Computational methods of analysis may be applied to a variety of inorganic systems such as small molecules, metal complexes and solid lattices. The results give us insight into the structure, bonding, reactivity and physical properties of these systems to support practical investigations in the laboratory. Before such calculations may be performed, the system parameters must be defined and optimised; for example, the structure is crudely sketched and subjected to density functional calculations which solve Schrodinger's equation for the electronic wavefunctions with fixed nuclei then progressively altering the positions of these nuclei to seek out the minimum energy configuration. The theory is based on the potential energy [V(r)] surface: the minimum energy (most stable state) exists when the forces of the system are at equilibrium. Figure 1 shows this relationship and demonstrates the overall aim of the convergence; each step in the calculation is a change in "r", the nuclear coordinates, along the potential energy surface to the point where the gradient is zero. The model assumes the Born-Oppenheimer approximation in that the nuclei are much larger and so are at rest relative to the speed of electronic movement.

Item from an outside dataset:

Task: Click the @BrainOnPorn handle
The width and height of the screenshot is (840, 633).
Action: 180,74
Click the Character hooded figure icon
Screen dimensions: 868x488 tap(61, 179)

The accuracy of the output relies on the chosen method and minimal basis set. For example, a small molecule consisting of atoms high in the periodic table may only incur small errors for most methods hence a fast, simple method with a small basis set may be sufficient. However it will be seen that for larger atoms, the errors are more important and larger basis sets and more complex quantum mechanical models with longer computing times may be necessary for better accuracy. After optimisation, a molecule is then ready for further analysis such as frequency, molecular orbital and natural bond orbital calculations: all of which provide deeper understanding of the bonding and reactivity of a compound.


The Optimisation of BH3

A trigonal planar molecule of BH3 was created and each bond length was set to 1.5 Å. Using the B3LYP method and the 3-21G basis set, this was optimised to a structure with all bond angles at 120o and all B-H lengths at 1.19435 Å. A summary of the results is given below in figures 2 and 3. The log file can be accessed at: DOI:10042/to-6528 .

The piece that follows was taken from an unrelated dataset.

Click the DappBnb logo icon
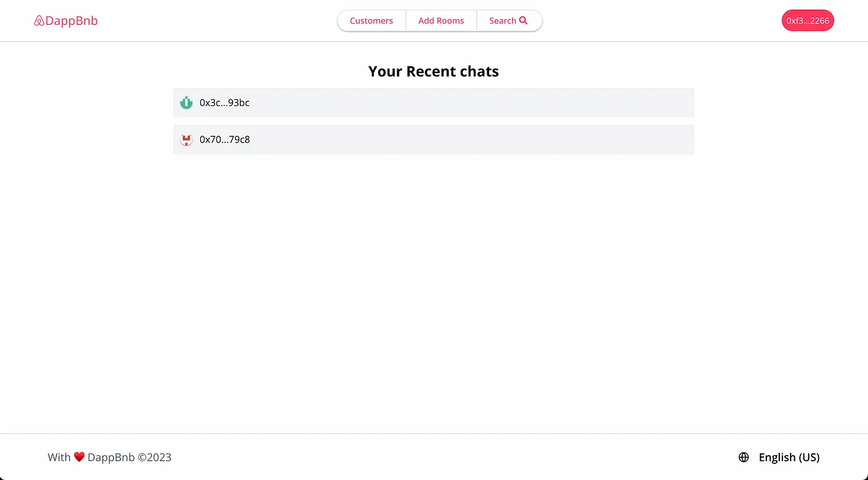The height and width of the screenshot is (480, 868). (x=39, y=21)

The summary reveals information about the molecule such as the dipole moment and point group as well as recording the details of the calculation; the short time taken reflects the simplicity of the chosen model and the RMS (root mean squared) gradient is much less than 0.001, which indicates the high level of accuracy achieved. The success and speed of the convergence is displayed in the graphs; only five steps were required to find the smallest gradient. This coincides with progressive contraction of the bond lengths which may be illustrated using snapshot images of each step in the calculation- in fact at 1.5 Å, the model cannot detect any bonding interactions between the boron and hydrogen atoms.










Molecular Orbitals of BH3

Using the optimised structure, it is possible to estimate the shapes and energies of the molecular orbitals of BH3. Below is the molecular orbital diagram based on the linear combination of boron atomic orbitals and the tri-hydrogen fragment.

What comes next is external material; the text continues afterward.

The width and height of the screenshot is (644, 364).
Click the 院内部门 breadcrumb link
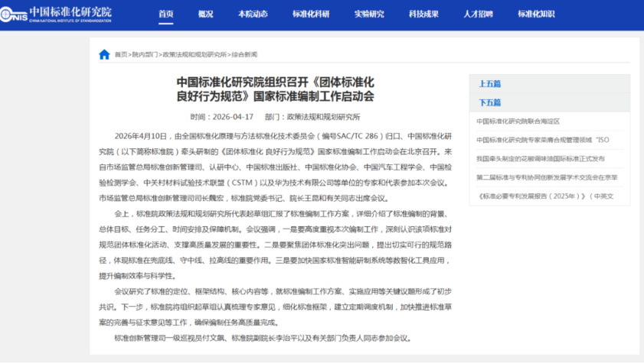tap(145, 54)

Output (see checkpoint file) for the MO analysis: DOI:10042/to-6527

The LCAO method agrees well with the Gaussian calculation in that all of the MOs can be identified by matching regions of positive and negative phase and the positions of the nodes are in concordance. Most importantly, the HOMO can be seen clearly in both cases as one of two degenerate e' bonding orbitals and the LUMO is the empty non-bonding pz orbital. Two comparisons may be drawn between the two approaches: qualitatively the final computed MOs convey an appearance of higher delocalisation whereas in the simpler diagrams this must be imagined as the constructive overlap of in-phase atomic orbitals. Furthermore, the LCAO method requires further calculations in order to accurately predict the relative coefficients of each atomic orbital (i.e. the magnitude of their contribution) in the final MOs. This is exemplified in the more diffuse appearance of the unoccupied computed MOs in relation to the occupied orbitals; LCAO could no predict this. Quantitatively, it is also difficult to rationalise the relative energies and the size of the orbital splitting of the LCAO results; the diagram above shows the anti-bonding 3a'1 orbital to be lower in energy than the anti-bonding 2e' whereas the computational results report 3a'1 to be higher. In addition, numerical evidence of the orbital energies provides a more convincing argument for the lack of interaction of the low-lying boron 1s atomic orbital shown at the bottom of the diagram as non-bonding. This demonstrates that it is useful to sketch an MO diagram such as the one above in order to better understand the formation of the final MOs and as a general reference point but for greater accuracy and quantitative analysis, computational methods must be applied.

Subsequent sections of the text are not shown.